» **Page extract**

BLUEFIELD — For the second consecutive year, the Mercer County Humane Society is getting to work planning an evening of fun with friends, fine food and good music to care for animals in need through an annual event dubbed a Fur Ball.
Although the attire for the night will be casual, dedicated Humane Society volunteer Kim Bay said organizers intend to have a ball at this year’s event, slated for Saturday, April 14, at the Bluefield Arts Center in downtown Bluefield. Just as last year shined a spotlight on Duke, a dog who had benefited from the Humane Society’s fundraising efforts, generosity and heart for animals, the 2018 Fur Ball will welcome Momma Cat and her loving humans, Wendi and Marvin Billips, who took time to share her harrowing tale of healthcare trials recently with the Princeton Times, in hopes of showing just how far the Humane Society will go to help animals in need.
Like many of our most beloved pets, Momma Cat was a rescue animal from the beginning. Wendi Billips wasn’t necessarily in the market for a pet at the time, and Momma Cat had some health problems at the time.
“Momma Cat was found when a kitten, and she had bot fly larva in her neck,” Wendi explained. “We removed it and nursed her back to health.”
As happens sometimes, Momma became a momma before she made it to the vet to get spayed, and she delivered a litter of three sweet, beautiful little kittens, who are still part of the Billips family today.
Then, one day, she escaped the safe confines of the home and encountered a community dog that wasn’t so friendly. The dog treed Momma Cat, running her so far up a pine tree during a driving rain storm that Wendi and Marvin tried all day and night to call her down with no luck.
“Bluefield Rescue came out the next morning [to try to help], but she was nowhere to be found,” Wendi recalled.

» **Data under study**
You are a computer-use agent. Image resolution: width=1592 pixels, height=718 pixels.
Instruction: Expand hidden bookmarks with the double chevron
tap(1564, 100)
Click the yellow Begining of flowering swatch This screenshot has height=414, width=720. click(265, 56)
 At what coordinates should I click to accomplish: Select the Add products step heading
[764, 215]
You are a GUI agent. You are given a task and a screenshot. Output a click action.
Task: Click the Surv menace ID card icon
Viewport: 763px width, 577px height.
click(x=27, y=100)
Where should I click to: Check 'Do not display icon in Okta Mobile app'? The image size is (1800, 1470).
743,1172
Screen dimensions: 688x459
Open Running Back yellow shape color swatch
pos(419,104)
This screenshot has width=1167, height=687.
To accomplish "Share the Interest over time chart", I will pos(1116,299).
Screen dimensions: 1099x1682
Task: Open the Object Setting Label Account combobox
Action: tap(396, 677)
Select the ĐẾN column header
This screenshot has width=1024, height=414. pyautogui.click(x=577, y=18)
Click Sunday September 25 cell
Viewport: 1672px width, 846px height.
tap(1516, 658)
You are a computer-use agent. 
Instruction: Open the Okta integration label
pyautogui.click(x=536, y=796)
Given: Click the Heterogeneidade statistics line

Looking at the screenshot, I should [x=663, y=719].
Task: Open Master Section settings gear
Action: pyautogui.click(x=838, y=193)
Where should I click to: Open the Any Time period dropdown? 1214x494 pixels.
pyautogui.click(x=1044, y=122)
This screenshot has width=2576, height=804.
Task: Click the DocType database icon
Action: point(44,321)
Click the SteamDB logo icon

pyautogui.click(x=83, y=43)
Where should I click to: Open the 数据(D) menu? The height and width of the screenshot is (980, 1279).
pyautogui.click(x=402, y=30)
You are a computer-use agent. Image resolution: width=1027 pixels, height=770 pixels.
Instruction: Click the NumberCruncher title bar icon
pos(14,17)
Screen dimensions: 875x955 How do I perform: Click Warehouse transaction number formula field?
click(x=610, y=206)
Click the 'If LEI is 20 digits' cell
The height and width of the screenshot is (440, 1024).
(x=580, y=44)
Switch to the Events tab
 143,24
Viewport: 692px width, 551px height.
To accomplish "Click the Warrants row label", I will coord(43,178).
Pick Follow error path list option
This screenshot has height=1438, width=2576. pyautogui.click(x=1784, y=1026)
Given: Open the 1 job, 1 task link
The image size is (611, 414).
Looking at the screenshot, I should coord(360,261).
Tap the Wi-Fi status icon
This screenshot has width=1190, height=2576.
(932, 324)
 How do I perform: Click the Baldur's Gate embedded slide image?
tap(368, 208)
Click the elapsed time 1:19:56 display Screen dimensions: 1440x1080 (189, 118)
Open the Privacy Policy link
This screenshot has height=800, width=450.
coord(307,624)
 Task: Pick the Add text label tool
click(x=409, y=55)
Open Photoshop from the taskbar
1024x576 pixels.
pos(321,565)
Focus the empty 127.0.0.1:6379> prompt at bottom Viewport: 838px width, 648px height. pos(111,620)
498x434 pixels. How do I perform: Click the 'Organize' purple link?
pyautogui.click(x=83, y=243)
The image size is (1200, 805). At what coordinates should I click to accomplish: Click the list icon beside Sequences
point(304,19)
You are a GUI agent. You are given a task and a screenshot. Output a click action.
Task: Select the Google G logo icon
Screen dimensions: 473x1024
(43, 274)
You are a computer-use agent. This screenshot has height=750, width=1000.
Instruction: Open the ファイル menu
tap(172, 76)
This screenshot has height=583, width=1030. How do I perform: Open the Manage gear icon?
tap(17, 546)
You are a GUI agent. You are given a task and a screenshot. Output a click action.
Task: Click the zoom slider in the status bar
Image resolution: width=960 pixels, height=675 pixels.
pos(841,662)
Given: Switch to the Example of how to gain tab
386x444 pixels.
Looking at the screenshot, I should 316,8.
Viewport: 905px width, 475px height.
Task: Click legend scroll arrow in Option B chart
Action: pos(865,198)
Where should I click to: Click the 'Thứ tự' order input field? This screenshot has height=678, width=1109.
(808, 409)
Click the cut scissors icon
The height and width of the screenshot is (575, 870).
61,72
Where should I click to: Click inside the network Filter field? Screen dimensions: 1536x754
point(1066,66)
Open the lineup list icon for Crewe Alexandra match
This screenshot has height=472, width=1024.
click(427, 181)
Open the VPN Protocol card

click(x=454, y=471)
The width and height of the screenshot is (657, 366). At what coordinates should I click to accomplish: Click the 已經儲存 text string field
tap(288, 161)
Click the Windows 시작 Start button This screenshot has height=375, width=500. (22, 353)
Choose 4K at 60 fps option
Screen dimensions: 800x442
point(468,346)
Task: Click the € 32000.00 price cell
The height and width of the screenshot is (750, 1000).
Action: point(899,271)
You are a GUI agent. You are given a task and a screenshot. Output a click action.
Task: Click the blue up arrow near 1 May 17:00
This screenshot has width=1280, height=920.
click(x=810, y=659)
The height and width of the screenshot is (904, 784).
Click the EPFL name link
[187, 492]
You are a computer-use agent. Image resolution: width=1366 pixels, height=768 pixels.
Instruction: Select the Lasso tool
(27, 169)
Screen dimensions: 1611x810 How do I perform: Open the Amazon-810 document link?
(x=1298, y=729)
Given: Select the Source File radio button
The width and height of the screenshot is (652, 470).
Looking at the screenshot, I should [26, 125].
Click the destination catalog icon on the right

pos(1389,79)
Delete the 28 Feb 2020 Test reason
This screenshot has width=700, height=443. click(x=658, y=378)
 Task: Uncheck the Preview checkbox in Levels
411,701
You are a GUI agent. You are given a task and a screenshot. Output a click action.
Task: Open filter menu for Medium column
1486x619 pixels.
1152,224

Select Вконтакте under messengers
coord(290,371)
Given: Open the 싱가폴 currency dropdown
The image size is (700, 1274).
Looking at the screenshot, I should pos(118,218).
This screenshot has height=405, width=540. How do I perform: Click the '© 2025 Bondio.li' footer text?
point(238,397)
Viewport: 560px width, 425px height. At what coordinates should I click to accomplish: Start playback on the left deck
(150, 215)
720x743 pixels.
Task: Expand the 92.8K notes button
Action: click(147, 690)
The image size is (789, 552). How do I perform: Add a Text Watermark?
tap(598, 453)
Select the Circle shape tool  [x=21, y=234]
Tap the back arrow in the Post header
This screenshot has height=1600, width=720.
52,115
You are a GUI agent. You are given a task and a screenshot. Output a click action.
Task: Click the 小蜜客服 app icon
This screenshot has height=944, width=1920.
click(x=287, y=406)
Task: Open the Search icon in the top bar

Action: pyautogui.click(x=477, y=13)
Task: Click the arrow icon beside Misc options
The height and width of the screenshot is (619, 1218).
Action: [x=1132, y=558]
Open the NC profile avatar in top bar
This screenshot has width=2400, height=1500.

» **Problem requirements**
Turn the paragraph of the Fur Ball article that begins "Although the attire for the night will be casual" into a short bulleted list that keeps its main facts.

» **Answer to the problem**
- Attire will be casual, but according to volunteer Kim Bay, organizers intend to have a ball.
- The event is set for Saturday, April 14, at the Bluefield Arts Center in downtown Bluefield.
- Last year's event spotlighted Duke, a dog who benefited from the Humane Society's fundraising.
- The 2018 Fur Ball will welcome Momma Cat and her owners, Wendi and Marvin Billips.
- The Billipses shared her healthcare trials with the Princeton Times to show how far the Humane Society will go to help animals in need.